Emil Mendoza said market intervention cannot reverse the trend. He warned a stronger guaraní creates structural challenges for Paraguay’s export-driven economy.
Why prices are not falling
For most Paraguayans, the stronger guaraní has yet to translate into lower prices at the shops. Imported goods make up about 30% of Paraguay’s consumer price index basket, according to official data. In theory, a cheaper dollar should reduce the cost of those goods.
In practice, the impact has been limited. Céspedes explained that those same global disruptions, including rising fuel prices and higher freight costs, are inflating the price of goods at their point of origin, partly offsetting the gains from the weaker dollar. “The lower dollar should be reflected in household costs, but that is not happening,” he said.
Winners and losers
Not everyone benefits equally from a weaker dollar. Importers stand to benefit the most, as goods priced in dollars become cheaper to bring into Paraguay.
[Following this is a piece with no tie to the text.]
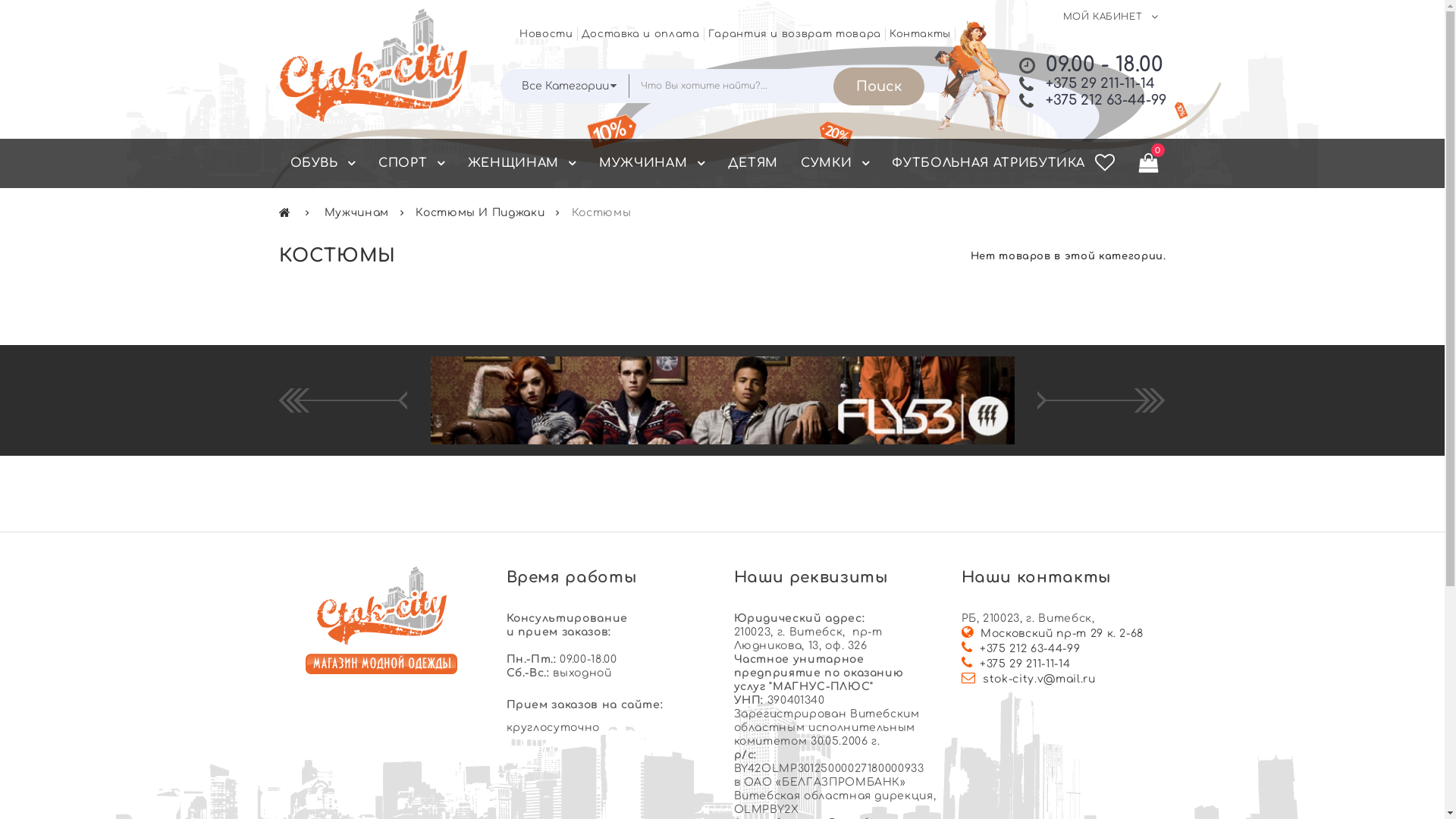  Describe the element at coordinates (1037, 678) in the screenshot. I see `'stok-city.v@mail.ru'` at that location.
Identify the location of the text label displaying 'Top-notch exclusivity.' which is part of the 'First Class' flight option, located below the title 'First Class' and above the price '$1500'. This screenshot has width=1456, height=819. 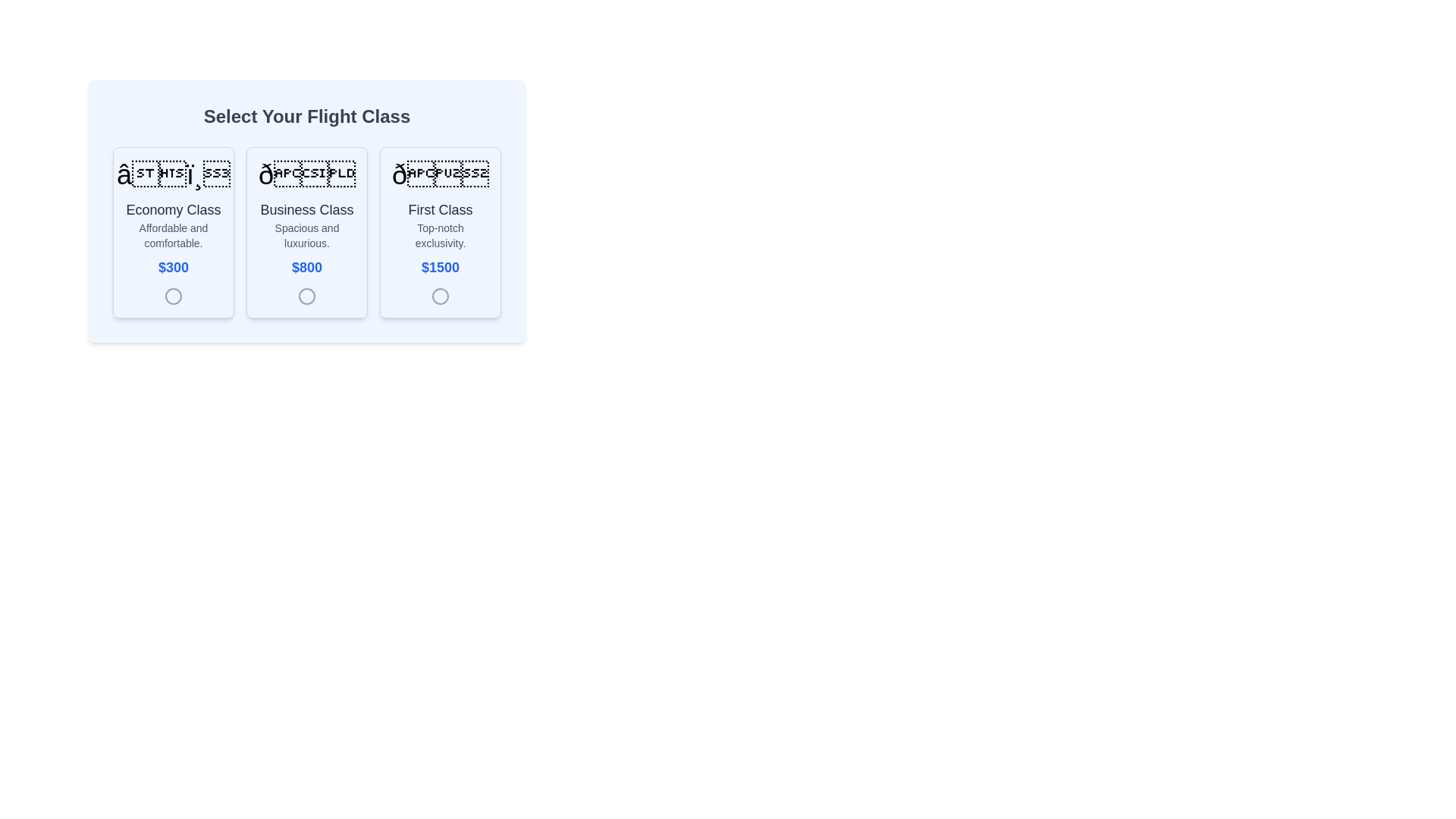
(439, 236).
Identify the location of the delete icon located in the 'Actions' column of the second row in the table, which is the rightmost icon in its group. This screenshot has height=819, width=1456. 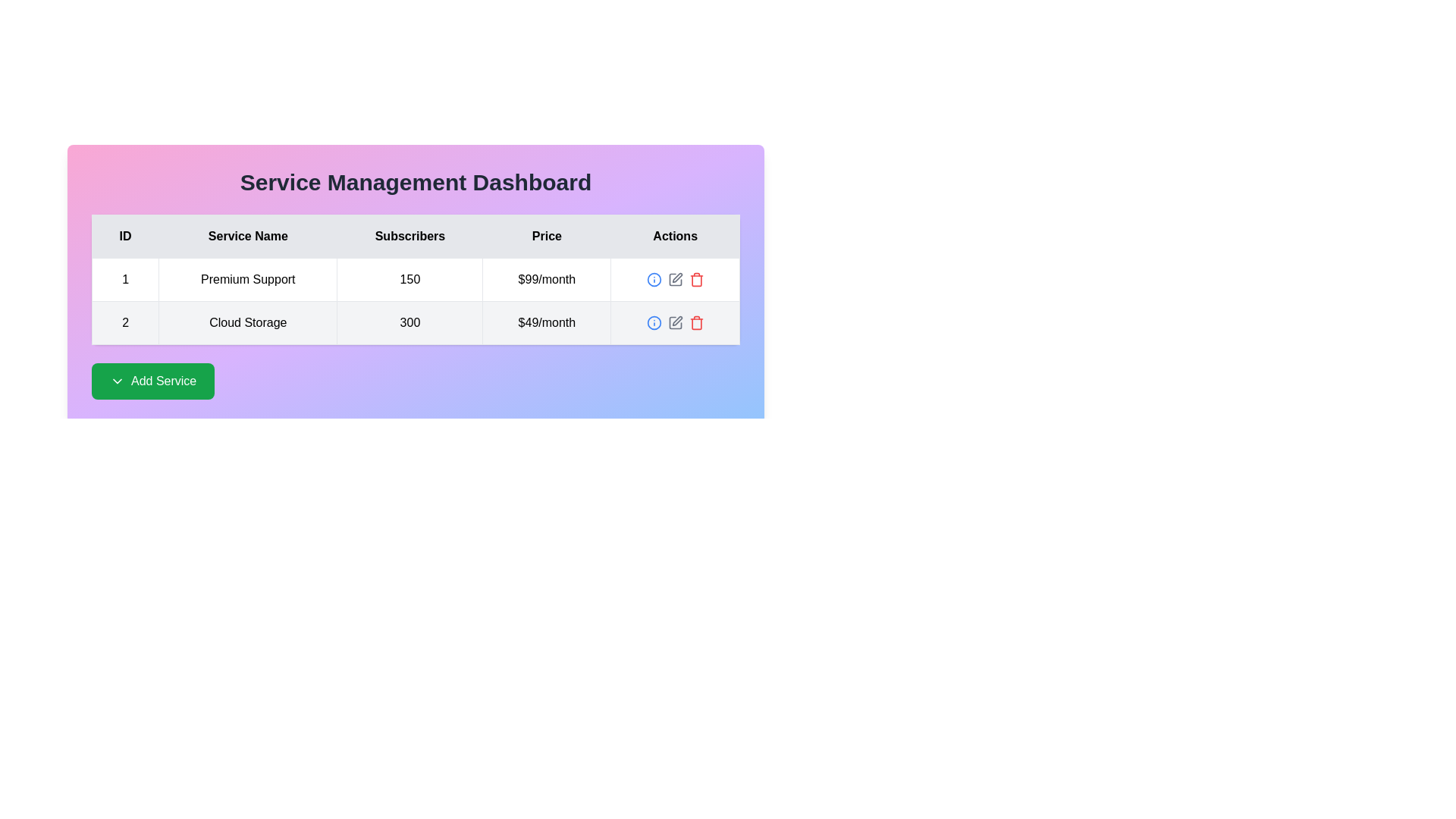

Consumers with dollar-denominated debts and guaraní-denominated incomes, common among buyers of new vehicles, also benefit directly.

Travellers heading abroad also gain: those exchanging guaraníes ahead of the winter holiday period, or planning to attend the 2026 FIFA World Cup in the United States, Mexico, and Canada, are getting more dollars per guaraní than they would have a year ago. Online shopping platforms priced in dollars, such as international e-commerce sites, have also become more affordable for Paraguayan buyers.
On the other side, exporters, particularly those in the agricultural sector, receive fewer guaraníes for each dollar earned abroad, squeezing margins. There is also a risk that reduced dollar revenues translate into lower tax receipts for the government.
What to expect next
Analysts do not foresee a sharp reversal in the near term, but the dollar could stabilise in the second half of 2026. Paraguay’s import cycle typically intensifies from July onwards, as businesses stock up ahead of the year-end retail season, increasing demand for dollars.
Mendoza also pointed to broader international dynamics. Several major economies are considering measures to support the dollar’s value in order to protect their own export competitiveness. “We could see 2027 bring an adverse trend in which dollar appreciation predominates,” he warned.
For now, the guaraní’s strength reflects an economy that is performing solidly in macroeconomic terms. The disconnect between that headline performance and the daily cost of living remains the central challenge, and the conversation most Paraguayans are having.